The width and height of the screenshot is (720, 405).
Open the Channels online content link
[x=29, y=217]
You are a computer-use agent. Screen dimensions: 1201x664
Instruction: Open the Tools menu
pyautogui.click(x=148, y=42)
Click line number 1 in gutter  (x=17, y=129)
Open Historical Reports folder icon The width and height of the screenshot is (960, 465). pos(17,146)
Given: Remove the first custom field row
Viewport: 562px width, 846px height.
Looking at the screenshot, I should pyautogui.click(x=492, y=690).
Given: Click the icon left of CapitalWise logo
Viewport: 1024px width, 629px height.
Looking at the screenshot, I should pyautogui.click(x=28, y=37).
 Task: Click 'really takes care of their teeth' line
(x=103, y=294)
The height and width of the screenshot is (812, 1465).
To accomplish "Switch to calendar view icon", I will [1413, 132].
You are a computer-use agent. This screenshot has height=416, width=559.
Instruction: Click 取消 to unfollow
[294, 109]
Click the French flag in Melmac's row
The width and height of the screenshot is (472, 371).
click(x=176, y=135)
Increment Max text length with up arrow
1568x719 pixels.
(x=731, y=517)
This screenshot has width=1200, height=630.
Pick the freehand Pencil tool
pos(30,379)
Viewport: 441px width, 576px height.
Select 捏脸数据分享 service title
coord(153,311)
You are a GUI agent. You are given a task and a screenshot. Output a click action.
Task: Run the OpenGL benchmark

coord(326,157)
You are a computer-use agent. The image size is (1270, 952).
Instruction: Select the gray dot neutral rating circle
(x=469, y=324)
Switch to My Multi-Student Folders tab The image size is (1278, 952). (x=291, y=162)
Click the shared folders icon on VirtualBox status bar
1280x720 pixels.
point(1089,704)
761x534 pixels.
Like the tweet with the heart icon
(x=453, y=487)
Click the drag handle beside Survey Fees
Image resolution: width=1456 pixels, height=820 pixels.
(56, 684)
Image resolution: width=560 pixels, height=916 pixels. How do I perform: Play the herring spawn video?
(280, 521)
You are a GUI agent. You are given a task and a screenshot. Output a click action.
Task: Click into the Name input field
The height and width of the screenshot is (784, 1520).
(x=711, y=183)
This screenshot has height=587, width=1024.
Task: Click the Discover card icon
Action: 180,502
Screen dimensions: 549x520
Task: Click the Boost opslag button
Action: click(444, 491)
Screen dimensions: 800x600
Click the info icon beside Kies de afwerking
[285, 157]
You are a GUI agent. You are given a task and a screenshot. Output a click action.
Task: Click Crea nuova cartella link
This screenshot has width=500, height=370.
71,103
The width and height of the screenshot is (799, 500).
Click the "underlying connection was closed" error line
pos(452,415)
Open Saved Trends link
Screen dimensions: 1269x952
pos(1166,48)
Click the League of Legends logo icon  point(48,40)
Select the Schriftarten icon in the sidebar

# [What is needed]
Can you give the records above again, substituting "screen-control agent" for every "computer-use agent" and leaving everything else unchanged?

# [Solution for this problem]
The width and height of the screenshot is (720, 405).
Open the Channels online content link
[x=29, y=217]
You are a screen-control agent. Screen dimensions: 1201x664
Instruction: Open the Tools menu
pyautogui.click(x=148, y=42)
Click line number 1 in gutter  (x=17, y=129)
Open Historical Reports folder icon The width and height of the screenshot is (960, 465). pos(17,146)
Given: Remove the first custom field row
Viewport: 562px width, 846px height.
Looking at the screenshot, I should pyautogui.click(x=492, y=690).
Given: Click the icon left of CapitalWise logo
Viewport: 1024px width, 629px height.
Looking at the screenshot, I should pyautogui.click(x=28, y=37).
 Task: Click 'really takes care of their teeth' line
(x=103, y=294)
The height and width of the screenshot is (812, 1465).
To accomplish "Switch to calendar view icon", I will [1413, 132].
You are a screen-control agent. This screenshot has height=416, width=559.
Instruction: Click 取消 to unfollow
[294, 109]
Click the French flag in Melmac's row
The width and height of the screenshot is (472, 371).
click(x=176, y=135)
Increment Max text length with up arrow
1568x719 pixels.
(x=731, y=517)
This screenshot has width=1200, height=630.
Pick the freehand Pencil tool
pos(30,379)
Viewport: 441px width, 576px height.
Select 捏脸数据分享 service title
coord(153,311)
You are a GUI agent. You are given a task and a screenshot. Output a click action.
Task: Run the OpenGL benchmark

coord(326,157)
You are a screen-control agent. The image size is (1270, 952).
Instruction: Select the gray dot neutral rating circle
(x=469, y=324)
Switch to My Multi-Student Folders tab The image size is (1278, 952). (x=291, y=162)
Click the shared folders icon on VirtualBox status bar
1280x720 pixels.
point(1089,704)
761x534 pixels.
Like the tweet with the heart icon
(x=453, y=487)
Click the drag handle beside Survey Fees
Image resolution: width=1456 pixels, height=820 pixels.
(56, 684)
Image resolution: width=560 pixels, height=916 pixels. How do I perform: Play the herring spawn video?
(280, 521)
You are a GUI agent. You are given a task and a screenshot. Output a click action.
Task: Click into the Name input field
The height and width of the screenshot is (784, 1520).
(x=711, y=183)
This screenshot has height=587, width=1024.
Task: Click the Discover card icon
Action: 180,502
Screen dimensions: 549x520
Task: Click the Boost opslag button
Action: click(444, 491)
Screen dimensions: 800x600
Click the info icon beside Kies de afwerking
[285, 157]
You are a GUI agent. You are given a task and a screenshot. Output a click action.
Task: Click Crea nuova cartella link
This screenshot has width=500, height=370.
71,103
The width and height of the screenshot is (799, 500).
Click the "underlying connection was closed" error line
pos(452,415)
Open Saved Trends link
Screen dimensions: 1269x952
pos(1166,48)
Click the League of Legends logo icon  point(48,40)
Select the Schriftarten icon in the sidebar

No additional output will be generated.